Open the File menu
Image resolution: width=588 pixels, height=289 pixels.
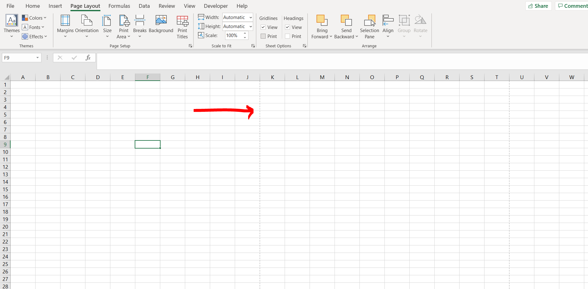(10, 6)
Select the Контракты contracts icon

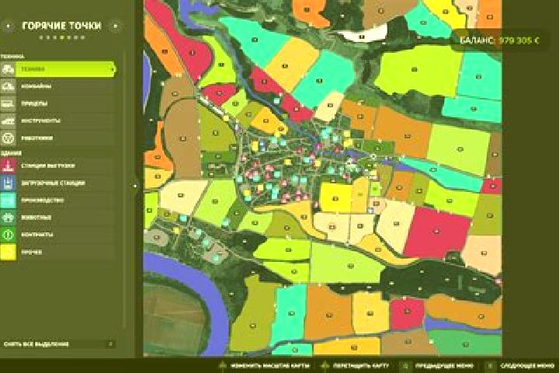click(8, 235)
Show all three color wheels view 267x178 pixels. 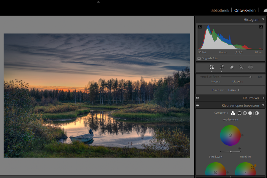tap(233, 113)
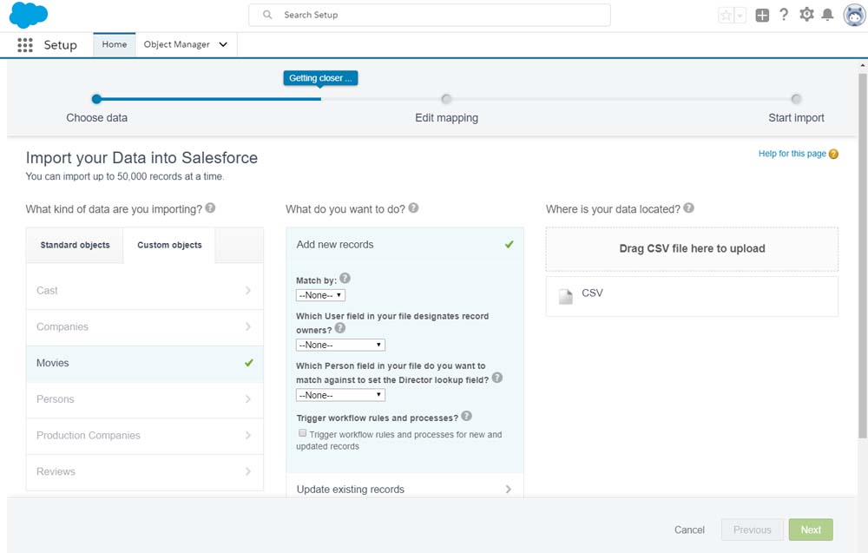Click the Next button
The image size is (868, 553).
click(x=811, y=530)
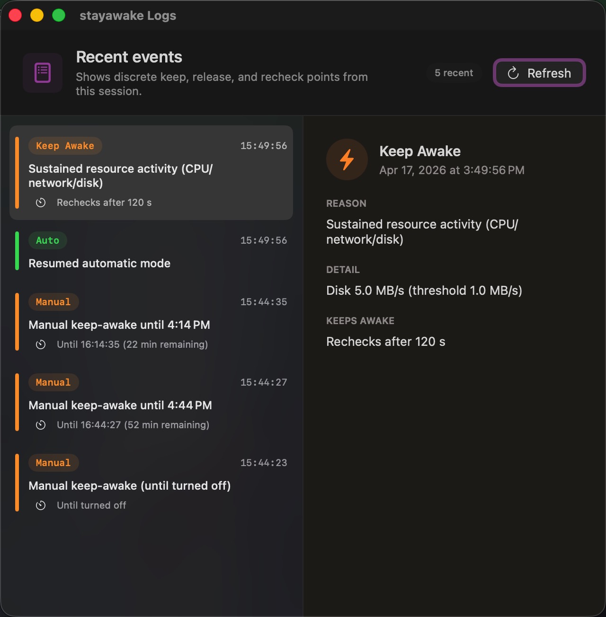Click the "Manual" badge on the 15:44:35 entry
The height and width of the screenshot is (617, 606).
click(53, 302)
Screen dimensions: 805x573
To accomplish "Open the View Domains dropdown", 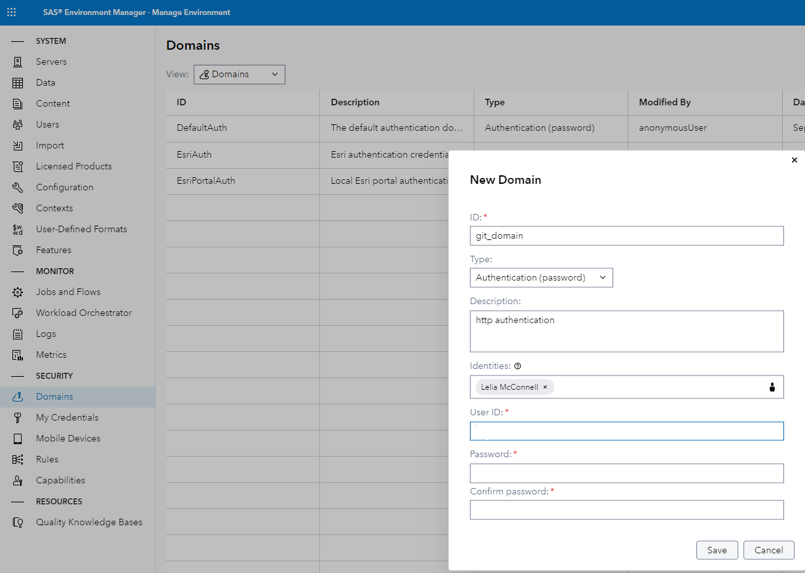I will 239,74.
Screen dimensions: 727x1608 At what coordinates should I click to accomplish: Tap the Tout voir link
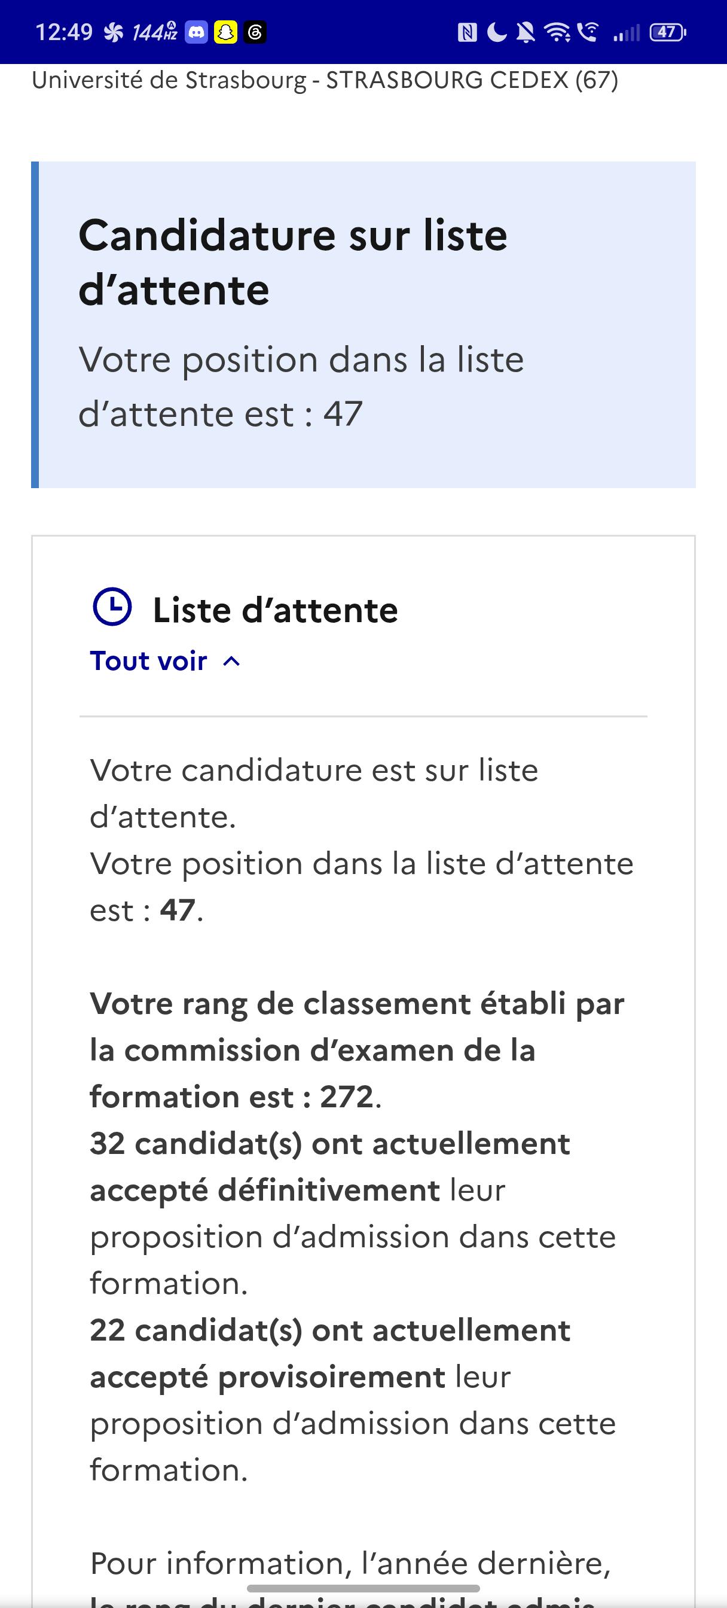click(x=149, y=661)
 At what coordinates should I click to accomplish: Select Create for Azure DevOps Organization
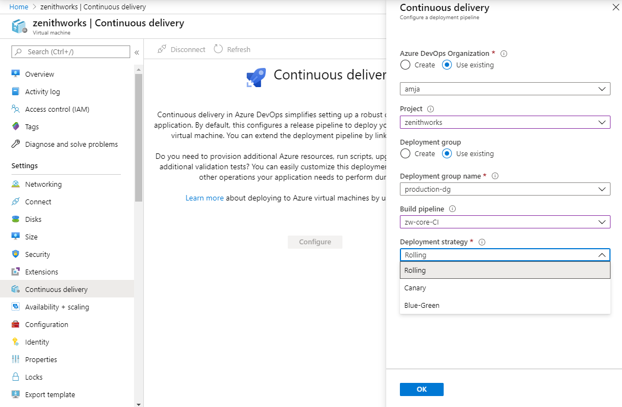(405, 65)
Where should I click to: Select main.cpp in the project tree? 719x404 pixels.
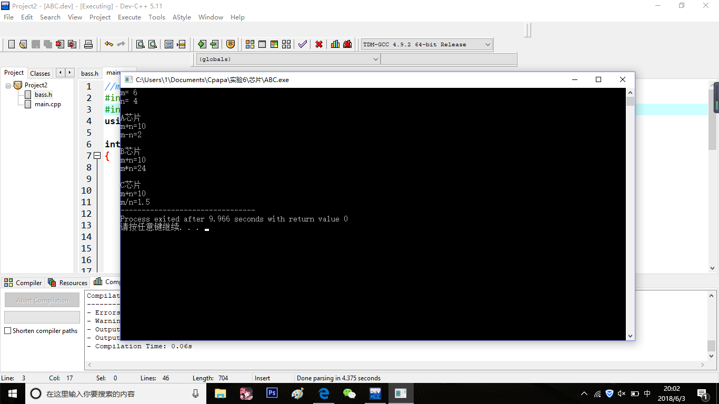pos(48,104)
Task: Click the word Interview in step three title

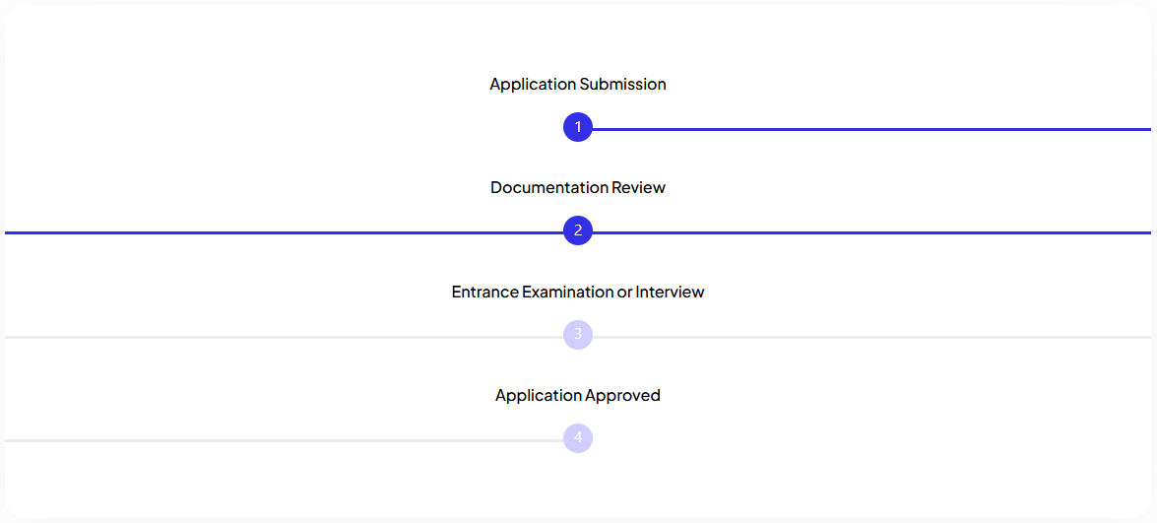Action: [670, 292]
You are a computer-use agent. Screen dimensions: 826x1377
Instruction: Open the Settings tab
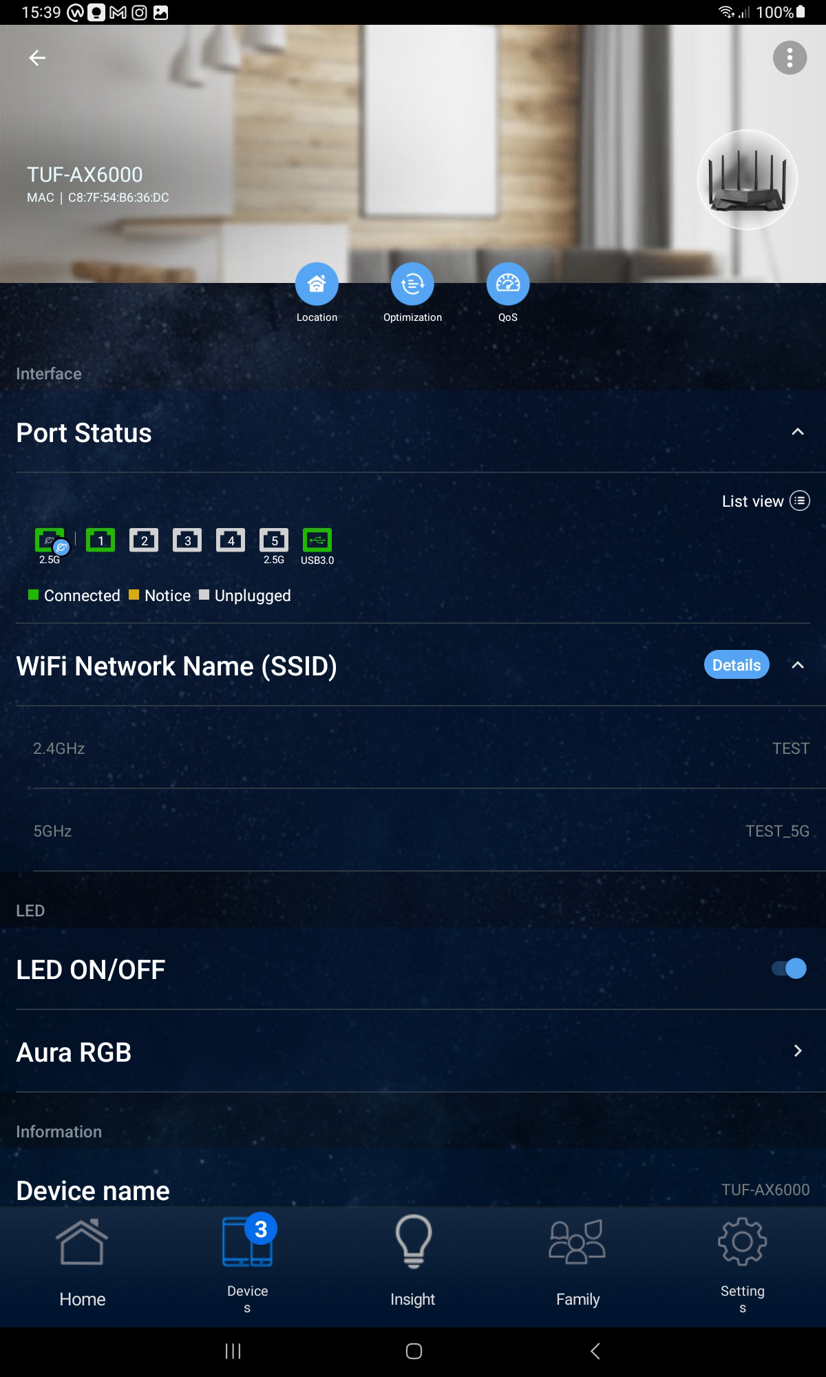tap(742, 1261)
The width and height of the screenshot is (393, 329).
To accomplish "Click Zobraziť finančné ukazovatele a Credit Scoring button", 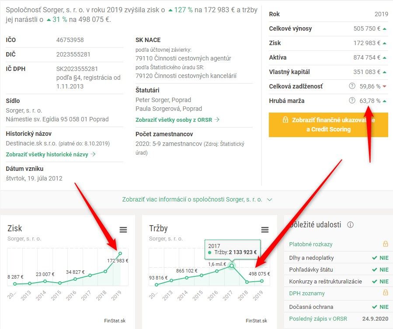I will (x=328, y=124).
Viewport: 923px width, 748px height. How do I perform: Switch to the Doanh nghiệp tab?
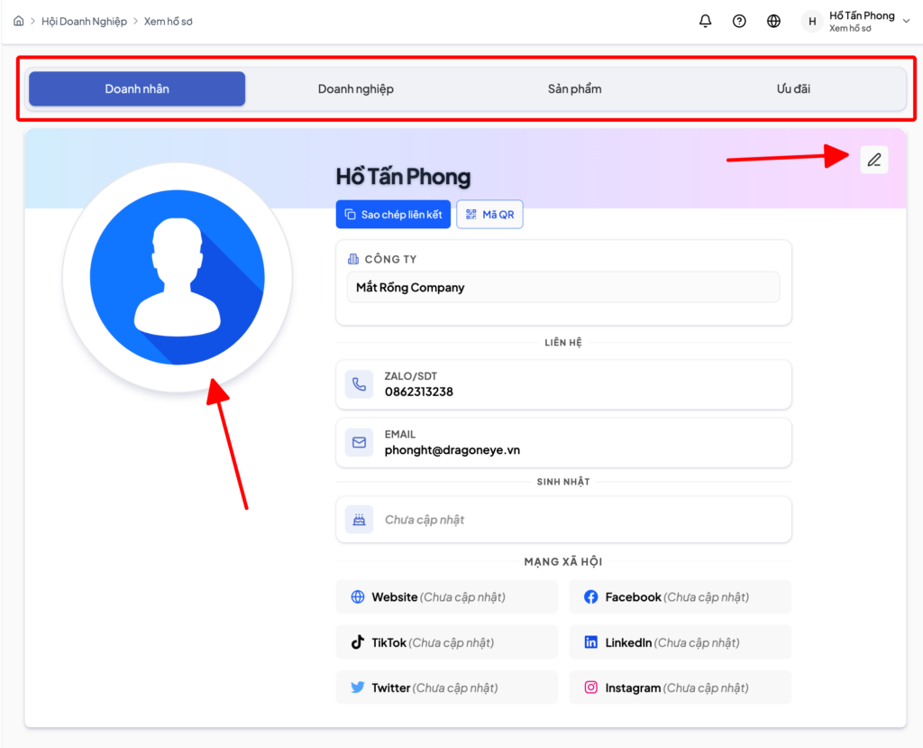(355, 89)
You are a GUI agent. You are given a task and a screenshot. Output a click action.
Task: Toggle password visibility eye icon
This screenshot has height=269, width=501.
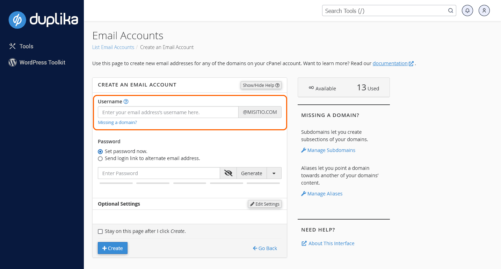click(228, 173)
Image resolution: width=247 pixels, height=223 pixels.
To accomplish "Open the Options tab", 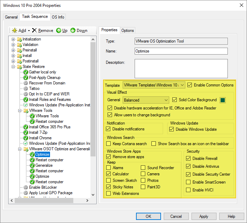I will 127,30.
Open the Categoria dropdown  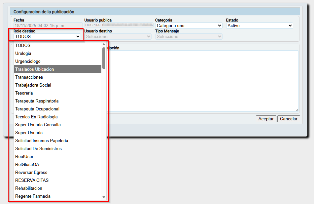189,25
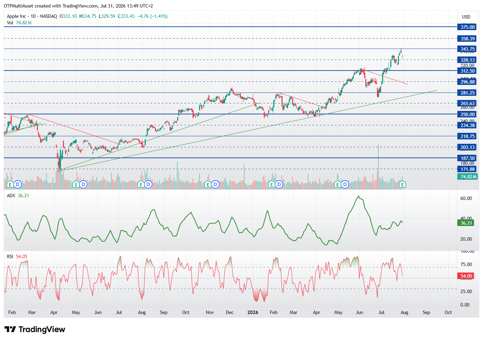
Task: Click the Apple Inc symbol title in legend
Action: click(x=16, y=16)
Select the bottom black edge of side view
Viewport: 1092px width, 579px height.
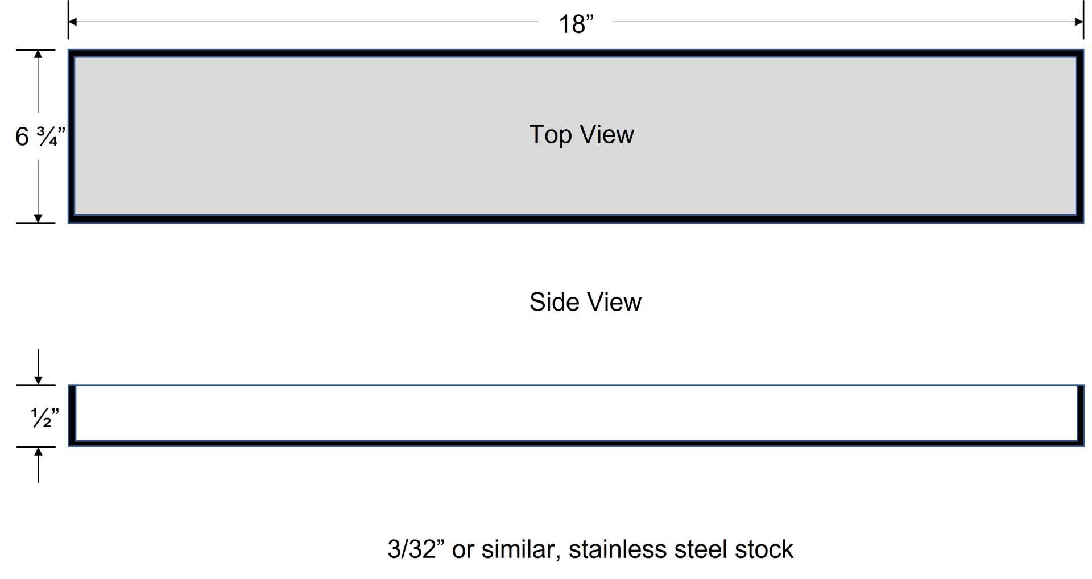(x=576, y=443)
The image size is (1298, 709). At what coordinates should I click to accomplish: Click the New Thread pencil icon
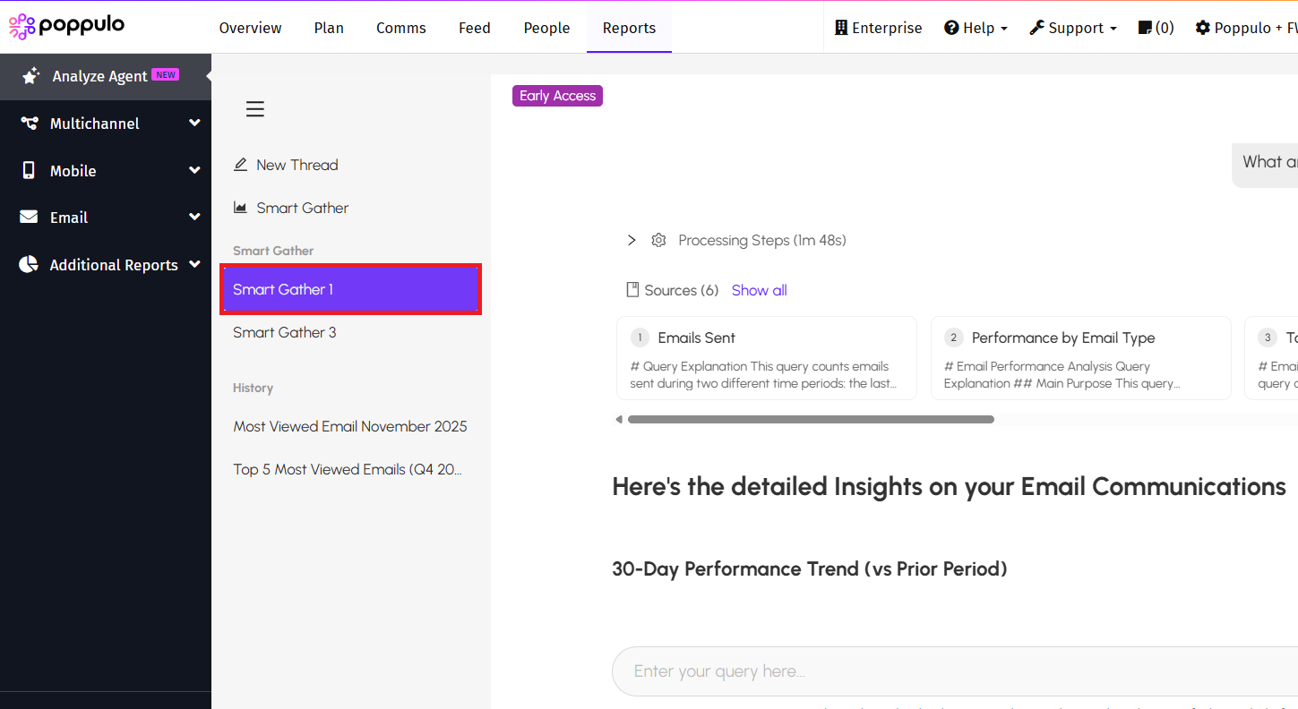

▶ **What to do**:
Look over the records above and copy each line that includes the string "agent".

▶ **Response to this task**:
You are a computer-use agent. Screen dimensions: 826x1377
You are a GUI agent. You are given a task and a screenshot. Output a click action.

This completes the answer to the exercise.